Shift to Cat.1 and the "egg" model
As Cat.1 matured and the 2G networks were phased out, Cat.1 adoption accelerated and it became the largest technology type among cellular IoT solutions.
Because Cat.1 represents a lower-speed class, the market narrative shifted toward an "egg" model.
Does that mean the "pyramid" model is invalid?
Not exactly: the role of passive IoT
Not necessarily. The low-cost, low-data-rate segment still needs a solution, and the answer increasingly points to passive IoT.
Why passive IoT? A process of elimination helps explain it.
The main cellular communication technologies in the market today include NB-IoT, Cat.1, Cat.4, 5G, and Redcap. From a cost perspective, NB-IoT modules are among the cheapest, with module costs currently a little over 10 RMB. Because NB-IoT is an active technology, devices require battery power; in some scenarios, battery cost can exceed module cost.
Consider how many everyday items can absorb an added connectivity cost of several dozen RMB. The answer is limited. Even in B2B scenarios this is a useful way to think about adoption thresholds.

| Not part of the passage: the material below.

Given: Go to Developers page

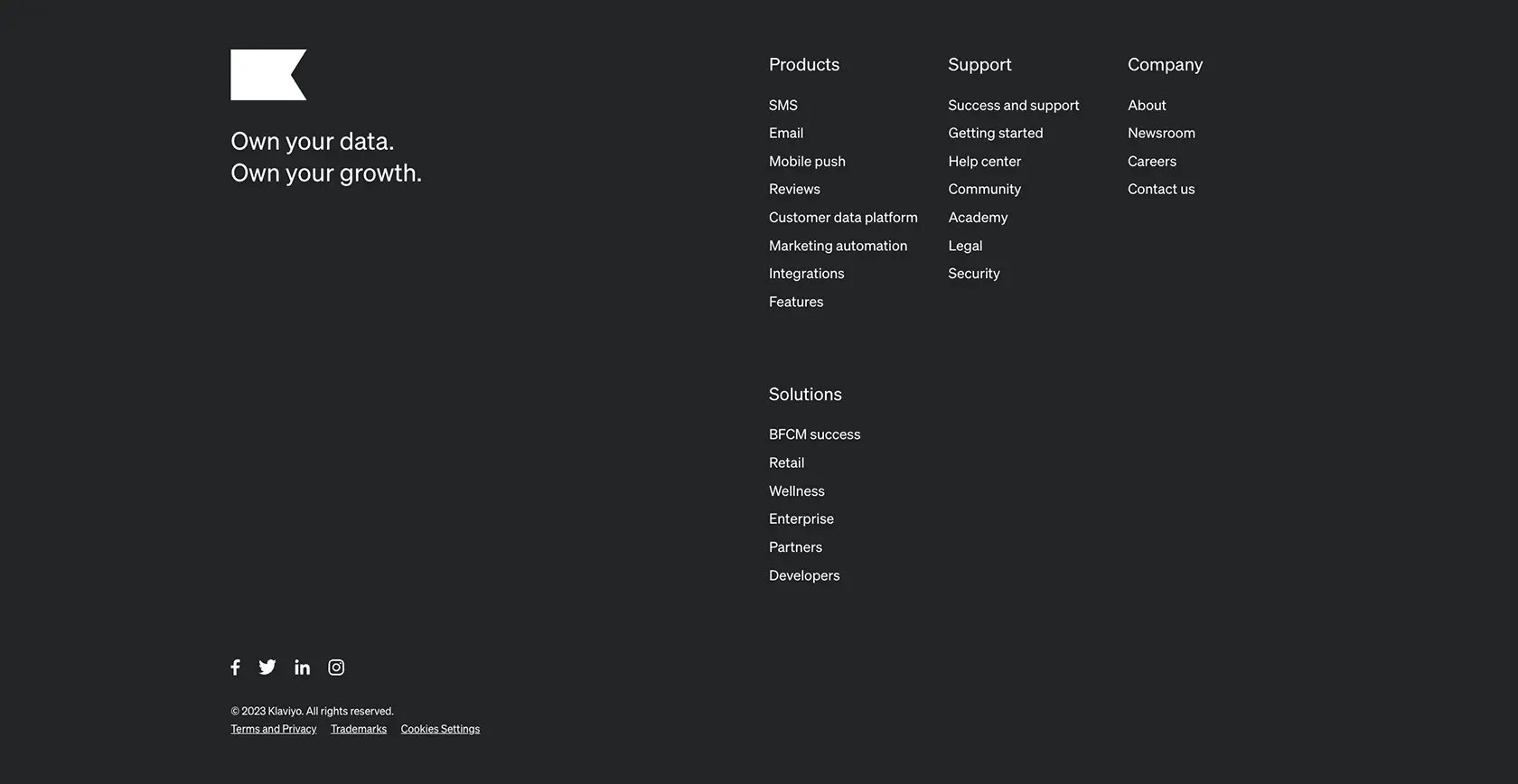Looking at the screenshot, I should (804, 575).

Even the cheapest active option, NB-IoT, cannot be made universally available; it is suitable only for some scenarios.
Many common consumer items and industrial materials and products require management but cannot bear high connectivity costs. In that context, cellular passive IoT becomes the era-appropriate solution.
This is not purely speculative. Recent information indicates that cellular communications are evolving in this direction.

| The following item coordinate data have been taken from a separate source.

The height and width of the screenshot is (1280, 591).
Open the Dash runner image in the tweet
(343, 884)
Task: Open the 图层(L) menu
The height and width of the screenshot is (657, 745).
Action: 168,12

Standards and ecosystem implications
3GPP is advancing Release 19 and positions support for "hundreds of billions" of connected devices as a core 5G-Advanced objective. Realizing that scale requires promoting low-cost cellular passive IoT.

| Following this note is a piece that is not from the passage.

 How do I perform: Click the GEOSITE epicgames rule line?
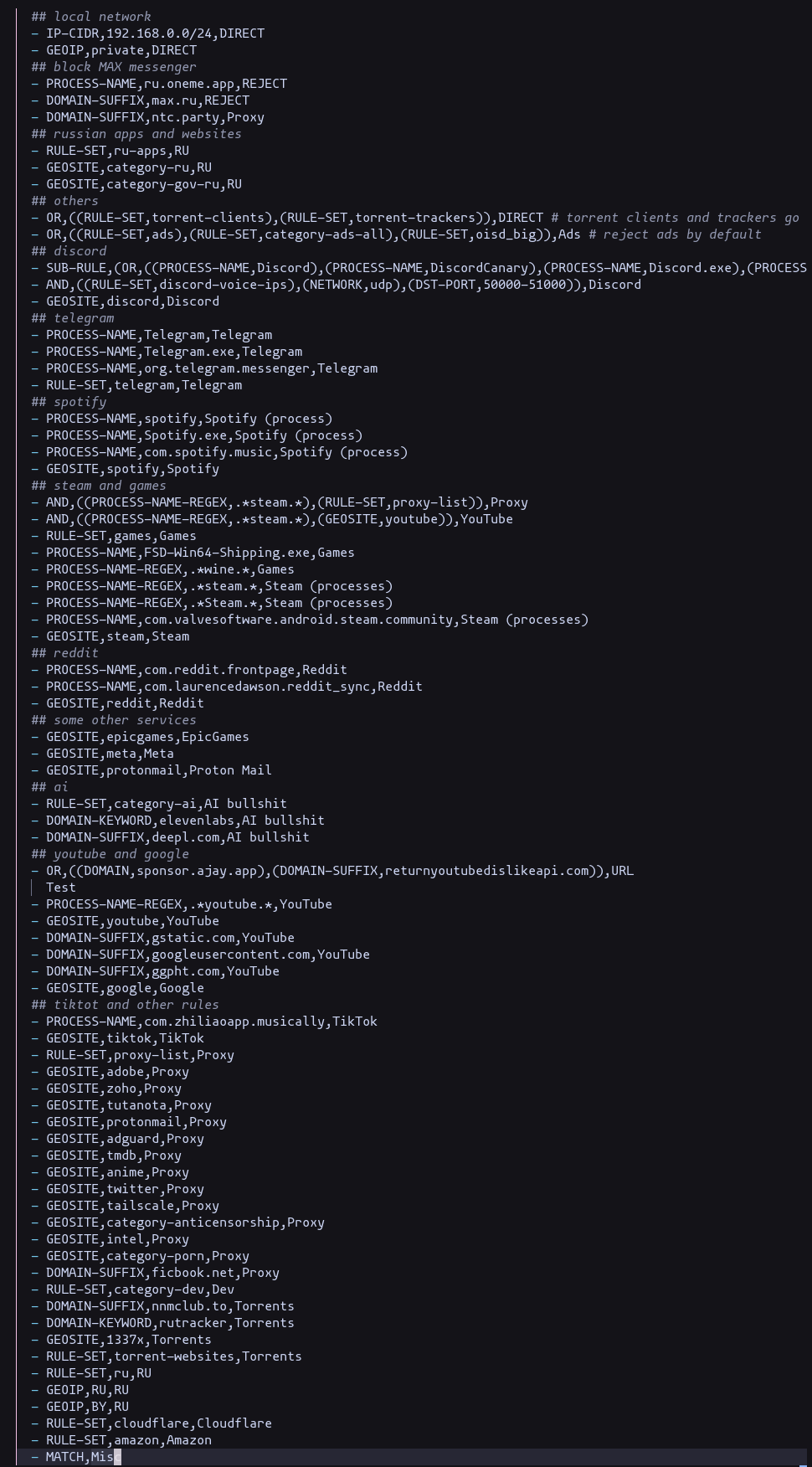click(x=147, y=737)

Rel-19 is expected to freeze standards in the second half of 2025. Once finalized, passive IoT will be incorporated into cellular networks, which could create significant market potential and will also benefit UHF RFID technology.
Although cellular passive IoT is a cellular technology, it will largely reuse the existing UHF RFID passive IoT supply chain, including tag manufacturing, solution design and implementation, and readers, which will complement operators' networks.
UHF RFID tag consumption: revised forecasts
We previously published the 2022 China RFID Passive IoT Market Research Report, which estimated global UHF RFID tag consumption at 30 billion units for 2022 and projected 35 billion for 2023.
However, our latest survey data shows that global UHF RFID tag shipments reached 35 billion units in 2022, and 2023 is expected to add several billion more.
Although global consumer demand headwinds in early 2023 affected tag usage, large new projects and incremental markets in the Chinese market support a positive outlook for the full year.
The U.S. carrier UPS has already implemented item-level RFID tagging in North American parcel logistics, and the Chinese market has even greater potential. If fast domestic parcels in China all used RFID tags, annual tag consumption could reach the hundreds-of-billions level.